Commentary: Davis Needs to Go Further on Police Reform – They Should Follow the Models

Photo of the Davis police department at sunrise
Photo Courtesy Don Sherman

By David M. Greenwald

Davis, CA – Recently the city council has been pushed to do more and make firmer commitments on police reform.  I strongly agree with that sentiment.

First of all, however, I would like to pay a little homage to what the council has done.  Back in 2006—we are coming up on the 15th anniversary of the founding of the Vanguard in two weeks—the council actually shut down the Human Relations Commission due to their advocacy for civilian review.

This council has not only installed the PAC (Police Accountability Commission) but has gone much further in their commitment to redefining what public safety should look like in what is now a post-George Floyd world.

Look, we have to recognize that we have come a long way.  But in 2006, while the biggest single issue was the overblown arrest and prosecution of 16-year-old Halema Buzayan (that case still boggles the imagination that they would arrest someone for, at most, a minor fender bender, much less a child), the broader complaint was racial profiling.

To this day, I have talked to many UC Davis graduates who are Black and brown and most of them have a story about being stopped by the police for what we refer to as a driving while Black or brown incident.

This to me is the biggest hole in the council’s approach to policing—there is no clear proposal to address police stops.

Like a lot of the activists, I would like to see the city of Davis go further than they have on reimagining policing.  To me one of the big issues that we have not done enough on is address racial policing, police stops, pretextual stops.

The city and police chief like to point out that we have a relatively low complaint rate.  We also have a relatively low use of force rate.  But one area where the city police has traditionally done poorly has been on police stops.
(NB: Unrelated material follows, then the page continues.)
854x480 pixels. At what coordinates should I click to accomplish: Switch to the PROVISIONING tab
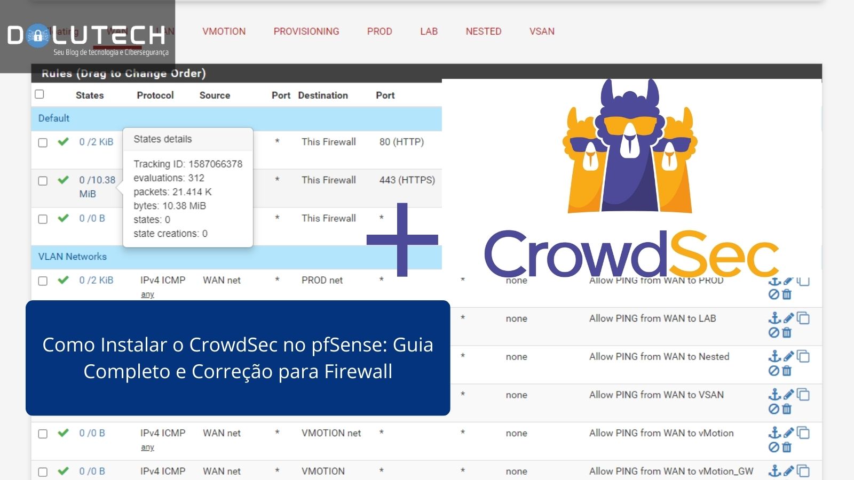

For years, that has been the biggest complaint that you hear, bar none.  And the problem is that those stops really do not show up on citizen complaint forms. 

So if you are simply looking at complaints—which you should by the way, racial profiling is not going to really dent that list.

Why?  It’s perfectly legal.  It’s hard to prove in an isolated incident.

The police stopped me because my registration was expired.

The problem is that they are not really interested in enforcing registration laws, they are using that to check—does this person have a warrant, will they consent to a search, are there drugs or other contraband in the vehicle?

So, they stop someone for a minor vehicle infraction and then use that as a pretext to investigate further.  

One problem is that the hit rate for these types of stops is extraordinarily low.  The other problem is that they are heavily disproportionately pulling over Black and brown people—the vast  majority of whom are completely innocent.

As I will cite shortly, there really is little of value here.  The research shows the hit rates are low and the practice has no noticeable effect on crime.  It just undermines the trust in policing by communities of color.

Davis has the ability to stop this practice tomorrow.  It will just take some courage on the part of the council to make it happen.

The problem here is that the police are using a very, very wide net.

As the San Francisco Public Defender’s office noted in their policy memo: “Almost any driver or pedestrian, if observed for long enough, will commit a low-level traffic infraction…  A traffic stop, then, can become a way for officers to investigate the driver or passengers for evidence of otherwise not obvious criminal activity.”

And yet, stops like these, pretextual stops, are completely legal and “have been sanctioned for more than 25 years” by the 1996 Supreme Court decision, Whren v. United States.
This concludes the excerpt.